Origin supports two distance types for clustering variables. Observations will be excluded in the calculation of the correlation between two variables if missing values exist in either of the variables.

  • Distance Type
    For a matrix x_{ij}\ with n observations and p variables, the distance between the jth variable and the kth variable can be expressed as follows:
    1. Correlation
      d_{jk}=1-\mathrm{corr}(x_j, x_k)\ where \mathrm{corr}(x_j, x_k)\ is the correlation between the jth variable and the kth variable.
    2. Absolute correlation
      d_{jk}=1-|\mathrm{corr}(x_j, x_k)|\

Linkage Method

At each stage, the two clusters that are nearest are merged. Origin provides several methods to calculate the distance between the new cluster and other clusters. Let clusters j and k be merged as cluster jk. Let n_i\ , n_j\ and n_k\ be number of objects of Cluster i, Cluster j and Cluster k respectively, and let d_{ij}\ , d_{ik}\ and d_{jk}\ be the distance between two clusters. The distance between Cluster jk and Cluster i d_{i,jk}\ can then be calculated in the following ways:

  1. Single link or Nearest neighbor
    d_{i,jk}=\mathrm{min}(d_{ij},d_{ik})\
  2. Complete link or Furthest neighbor
    d_{i,jk}=\mathrm{max}(d_{ij},d_{ik})\
  3. Group average
    d_{i,jk}=\frac{n_j}{n_j+n_k}d_{ij}+\frac{n_k}{n_j+n_k}d_{ik}\
  4. Centroid
    d_{i,jk}=\frac{n_j}{n_j+n_k}d_{ij}+\frac{n_k}{n_j+n_k}d_{ik}-\frac{n_jn_k}{(n_j+n_k)^2}d_{jk}\
  5. Median
    d_{i,jk}=\frac{1}{2}d_{ij}+\frac{1}{2}d_{ik}-\frac{1}{4}d_{jk}\
  6. Minimum variance or Ward
    d_{i,jk}=\frac{(n_i+n_j)d_{ij}+(n_i+n_k)d_{ik}-n_id_{jk}}{n_i+n_j+n_k}\

If clusters j and k, j<k, merge then the new cluster will be referred to as Cluster j in the Cluster Stages table.

Dendrogram

The Dendrogram plot is a hierarchical tree that shows the distance at which two clusters merge. Each stage is represented as a unit in the Dendrogram. The top of the unit for each stage represents the new cluster by the merging of two clusters. Its height corresponds to the distance between two merged clusters.

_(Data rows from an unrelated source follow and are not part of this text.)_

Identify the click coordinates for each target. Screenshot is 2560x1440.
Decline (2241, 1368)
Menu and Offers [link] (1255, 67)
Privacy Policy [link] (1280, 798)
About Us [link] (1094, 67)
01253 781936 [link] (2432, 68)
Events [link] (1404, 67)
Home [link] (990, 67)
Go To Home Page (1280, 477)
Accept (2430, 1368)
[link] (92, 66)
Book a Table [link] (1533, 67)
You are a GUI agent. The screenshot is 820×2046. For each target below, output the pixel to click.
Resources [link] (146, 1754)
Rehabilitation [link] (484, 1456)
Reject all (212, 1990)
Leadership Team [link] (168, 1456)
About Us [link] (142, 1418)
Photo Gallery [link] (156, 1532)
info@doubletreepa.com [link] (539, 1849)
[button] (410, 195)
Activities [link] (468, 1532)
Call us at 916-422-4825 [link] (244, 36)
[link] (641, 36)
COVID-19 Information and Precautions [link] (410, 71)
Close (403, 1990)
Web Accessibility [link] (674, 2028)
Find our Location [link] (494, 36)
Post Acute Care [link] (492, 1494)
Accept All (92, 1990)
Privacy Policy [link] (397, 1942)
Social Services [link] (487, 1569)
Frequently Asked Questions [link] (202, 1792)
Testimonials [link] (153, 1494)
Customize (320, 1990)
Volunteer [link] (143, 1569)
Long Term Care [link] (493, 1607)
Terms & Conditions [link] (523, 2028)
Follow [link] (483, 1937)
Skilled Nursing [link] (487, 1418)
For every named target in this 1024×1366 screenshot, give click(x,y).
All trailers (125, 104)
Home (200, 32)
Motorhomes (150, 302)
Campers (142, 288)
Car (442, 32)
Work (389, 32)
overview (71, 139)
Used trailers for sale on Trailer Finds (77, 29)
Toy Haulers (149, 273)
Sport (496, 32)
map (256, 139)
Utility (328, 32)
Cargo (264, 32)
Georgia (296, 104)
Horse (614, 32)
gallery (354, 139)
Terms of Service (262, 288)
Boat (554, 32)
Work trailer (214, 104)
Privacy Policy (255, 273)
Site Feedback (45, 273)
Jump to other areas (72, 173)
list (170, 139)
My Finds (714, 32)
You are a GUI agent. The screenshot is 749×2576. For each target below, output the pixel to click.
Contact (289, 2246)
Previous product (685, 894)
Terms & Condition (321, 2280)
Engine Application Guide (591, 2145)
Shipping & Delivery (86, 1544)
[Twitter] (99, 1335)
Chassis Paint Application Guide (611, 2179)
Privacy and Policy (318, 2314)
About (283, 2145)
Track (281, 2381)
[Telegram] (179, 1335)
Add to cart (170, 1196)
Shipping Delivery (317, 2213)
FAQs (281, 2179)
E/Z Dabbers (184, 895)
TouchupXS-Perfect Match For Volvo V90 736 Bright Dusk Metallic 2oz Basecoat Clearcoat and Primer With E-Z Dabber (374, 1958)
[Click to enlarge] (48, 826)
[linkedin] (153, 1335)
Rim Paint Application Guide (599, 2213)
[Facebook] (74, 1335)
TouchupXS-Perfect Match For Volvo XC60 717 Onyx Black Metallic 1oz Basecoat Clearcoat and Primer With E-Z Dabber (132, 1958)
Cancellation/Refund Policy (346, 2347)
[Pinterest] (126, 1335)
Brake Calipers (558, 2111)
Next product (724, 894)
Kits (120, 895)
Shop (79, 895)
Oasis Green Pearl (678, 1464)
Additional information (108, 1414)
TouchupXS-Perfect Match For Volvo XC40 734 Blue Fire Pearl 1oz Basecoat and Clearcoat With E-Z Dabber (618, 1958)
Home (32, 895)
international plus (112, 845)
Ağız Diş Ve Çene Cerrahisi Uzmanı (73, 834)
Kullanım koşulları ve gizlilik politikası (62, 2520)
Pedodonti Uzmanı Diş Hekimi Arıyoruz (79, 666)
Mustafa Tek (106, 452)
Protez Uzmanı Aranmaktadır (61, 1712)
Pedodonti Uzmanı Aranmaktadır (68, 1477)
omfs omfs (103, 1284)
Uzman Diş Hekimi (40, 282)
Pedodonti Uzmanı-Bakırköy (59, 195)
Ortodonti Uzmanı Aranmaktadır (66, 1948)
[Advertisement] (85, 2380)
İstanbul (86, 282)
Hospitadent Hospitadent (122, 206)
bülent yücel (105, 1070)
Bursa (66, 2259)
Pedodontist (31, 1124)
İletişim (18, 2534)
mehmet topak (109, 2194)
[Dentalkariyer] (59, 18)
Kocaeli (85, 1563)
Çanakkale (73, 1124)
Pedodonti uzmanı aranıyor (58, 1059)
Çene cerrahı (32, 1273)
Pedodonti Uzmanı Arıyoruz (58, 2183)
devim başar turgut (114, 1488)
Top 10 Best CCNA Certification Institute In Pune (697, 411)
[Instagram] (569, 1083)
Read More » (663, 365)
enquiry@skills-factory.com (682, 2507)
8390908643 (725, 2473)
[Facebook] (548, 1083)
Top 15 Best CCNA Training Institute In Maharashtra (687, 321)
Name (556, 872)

The end-points of the Dendrogram represent n objects. n objects in the Dendrogram are sorted so that the clusters that merge are adjacent. The first end-point in the Dendrogram always corresponds to the first object.

Group Objects

Membership of n objects for specified k clusters can be determined from the information in the Dendrogram plot or Cluster Stages table. k clusters exist at the n-kth stage, which means membership of each object can be known from the first n-kth stages. Object 1 always belongs to Cluster 1.

Cluster centers, the distance between cluster centers, and the distance between observations and clusters, are calculated for clustering observations. Note that observations are standardized in the calculation if standardization is chosen in the analysis.